# Crystal White Bee shrimp is saddled! Finally...



## bettaforu (Sep 6, 2009)

So I see that my Crystal White Bee shrimp is a girl and she's got a saddle behind her head. If you have never seen one of these, this is what they look like.
They seem to be a small shrimp, and often look like a tiger with the bands on them, but they are a Bee shrimp. I have 2 of them and now know one is a girl. 










So I decided to try an experiment with her and put her in a breeder box with my BKK and high grade BB boys....see what happens.

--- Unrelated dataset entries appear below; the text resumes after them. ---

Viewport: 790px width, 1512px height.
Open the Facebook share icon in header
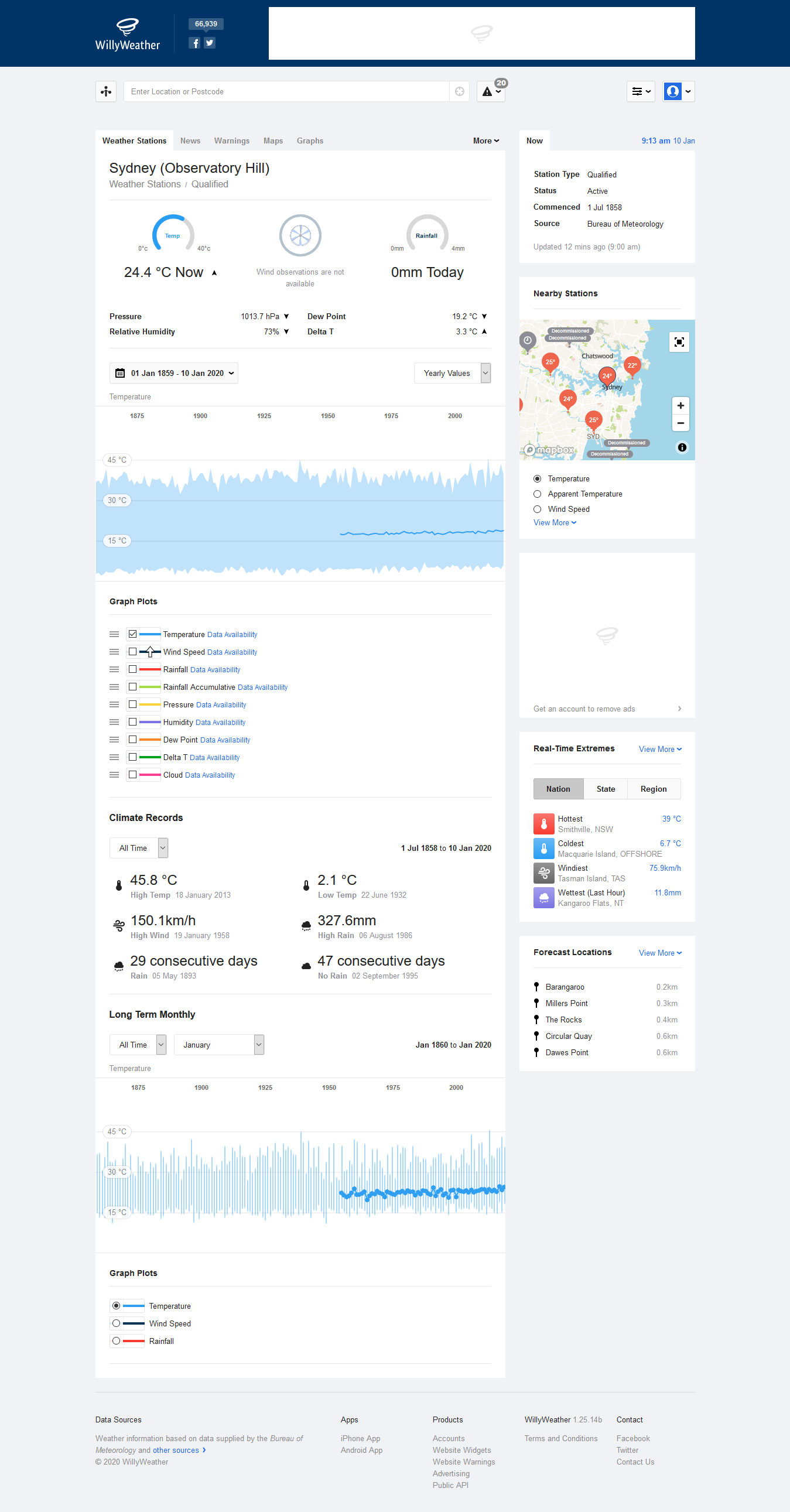tap(195, 43)
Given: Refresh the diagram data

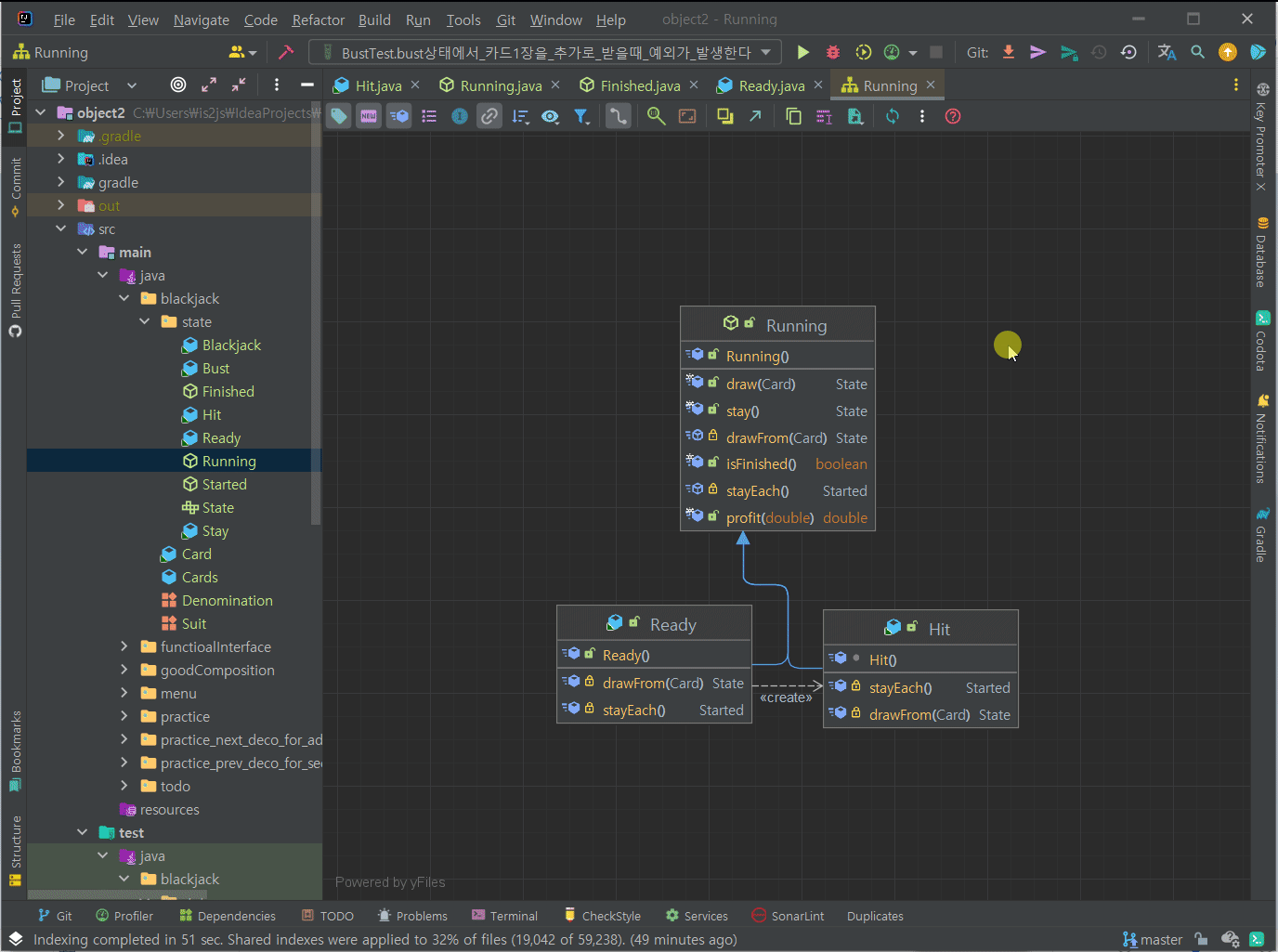Looking at the screenshot, I should [x=893, y=116].
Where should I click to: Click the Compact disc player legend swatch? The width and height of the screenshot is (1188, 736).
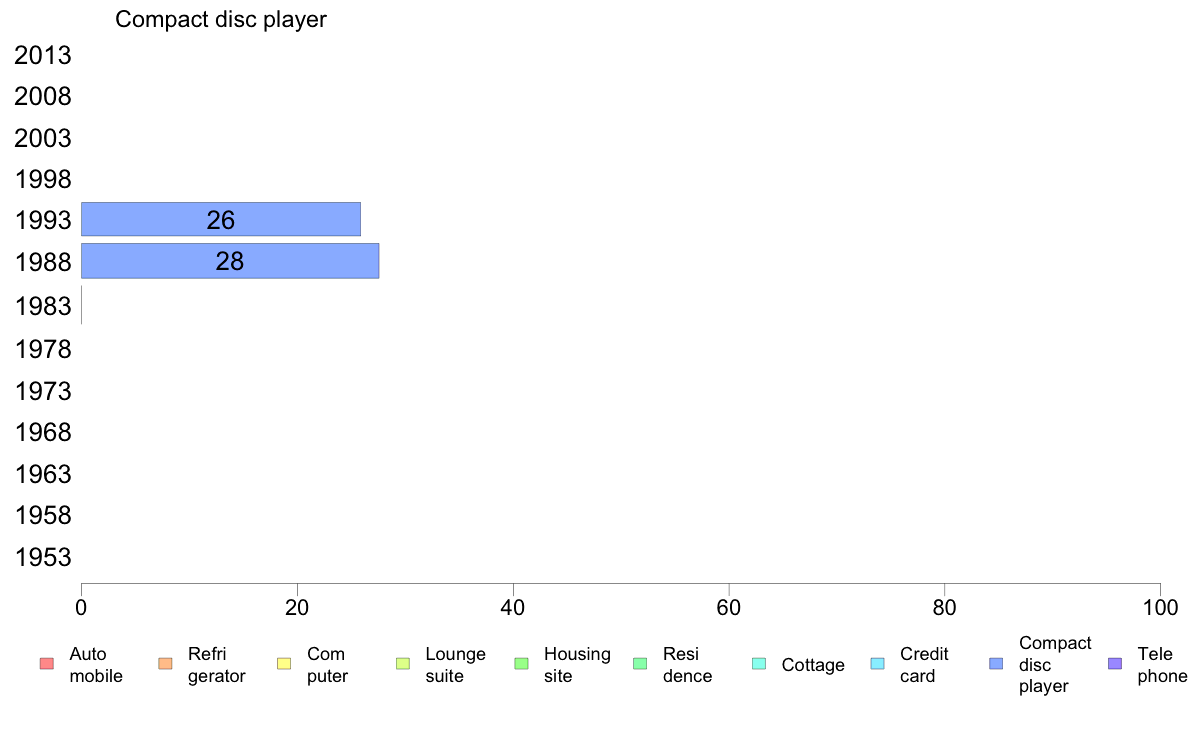coord(996,664)

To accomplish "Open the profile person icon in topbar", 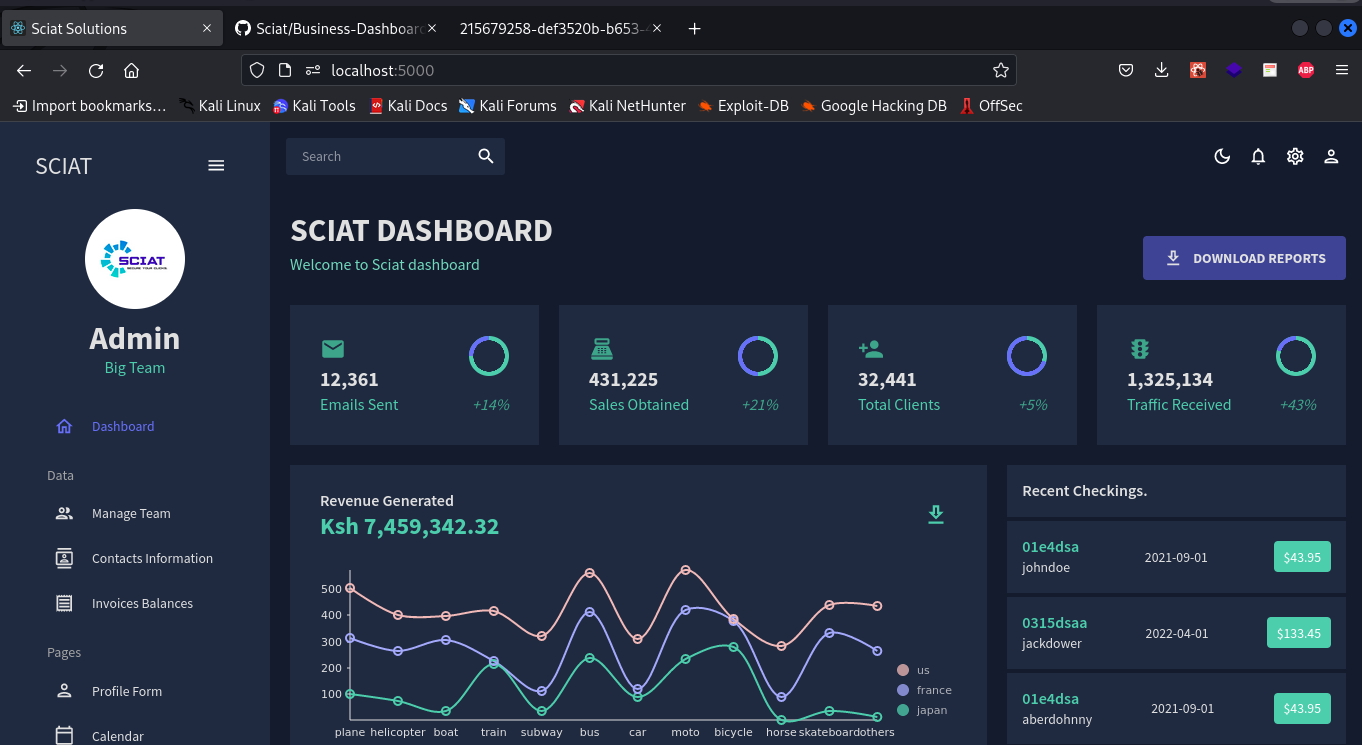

If she gets berried I will move her to the small maternity tank that I have all my hybrid babies in for her delivery.

Will keep ya all posted.


----------



## Jaysan (Dec 19, 2011)

Crystal white shrimps look adorable


----------



## Symplicity (Oct 14, 2011)

awesome


----------



## splur (May 11, 2011)

That's pretty cool, but also scares me that I can see inside the shrimp. I never really look at them up close enough to see the details.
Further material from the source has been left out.